[Извлечённые записи]
▼▼▼

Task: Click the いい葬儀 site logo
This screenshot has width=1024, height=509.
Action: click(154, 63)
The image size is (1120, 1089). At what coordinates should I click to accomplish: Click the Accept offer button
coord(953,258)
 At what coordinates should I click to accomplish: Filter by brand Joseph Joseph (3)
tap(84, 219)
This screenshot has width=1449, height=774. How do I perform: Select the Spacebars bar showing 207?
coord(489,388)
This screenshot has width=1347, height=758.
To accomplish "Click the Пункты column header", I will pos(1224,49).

▲▲▲
▼▼▼

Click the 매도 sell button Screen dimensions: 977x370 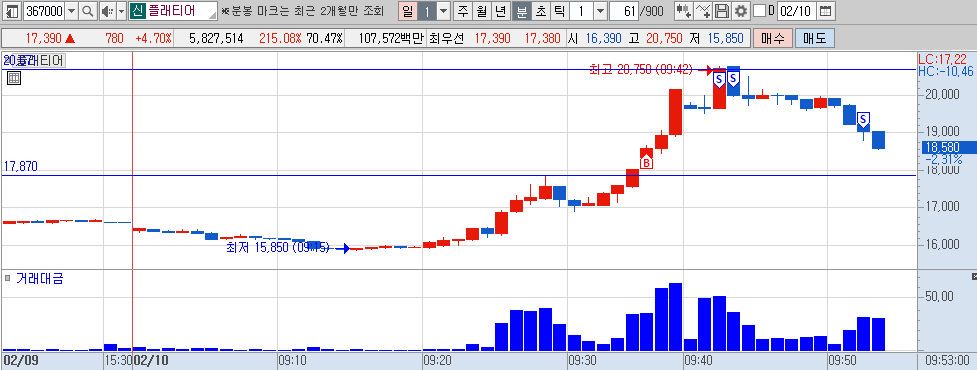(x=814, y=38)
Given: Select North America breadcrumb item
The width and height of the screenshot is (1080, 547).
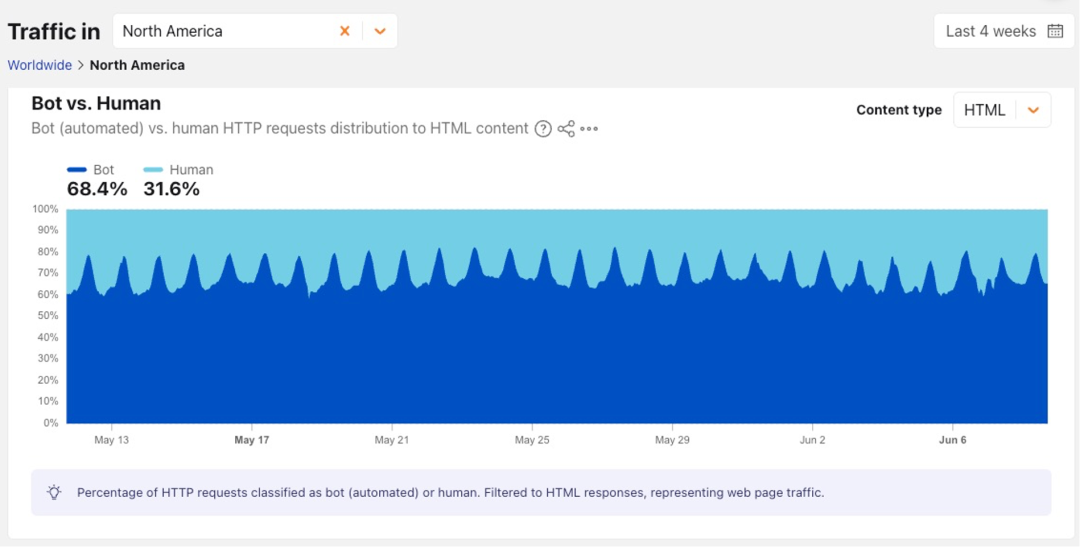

▲▲▲
▼▼▼

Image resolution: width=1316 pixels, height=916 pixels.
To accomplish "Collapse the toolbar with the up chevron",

▲▲▲

Перепишите без изменений строки от строки с «Image resolution: width=1316» до строки с «the toolbar with» включительно.

[Правильный ответ]
Image resolution: width=1316 pixels, height=916 pixels.
To accomplish "Collapse the toolbar with the up chevron",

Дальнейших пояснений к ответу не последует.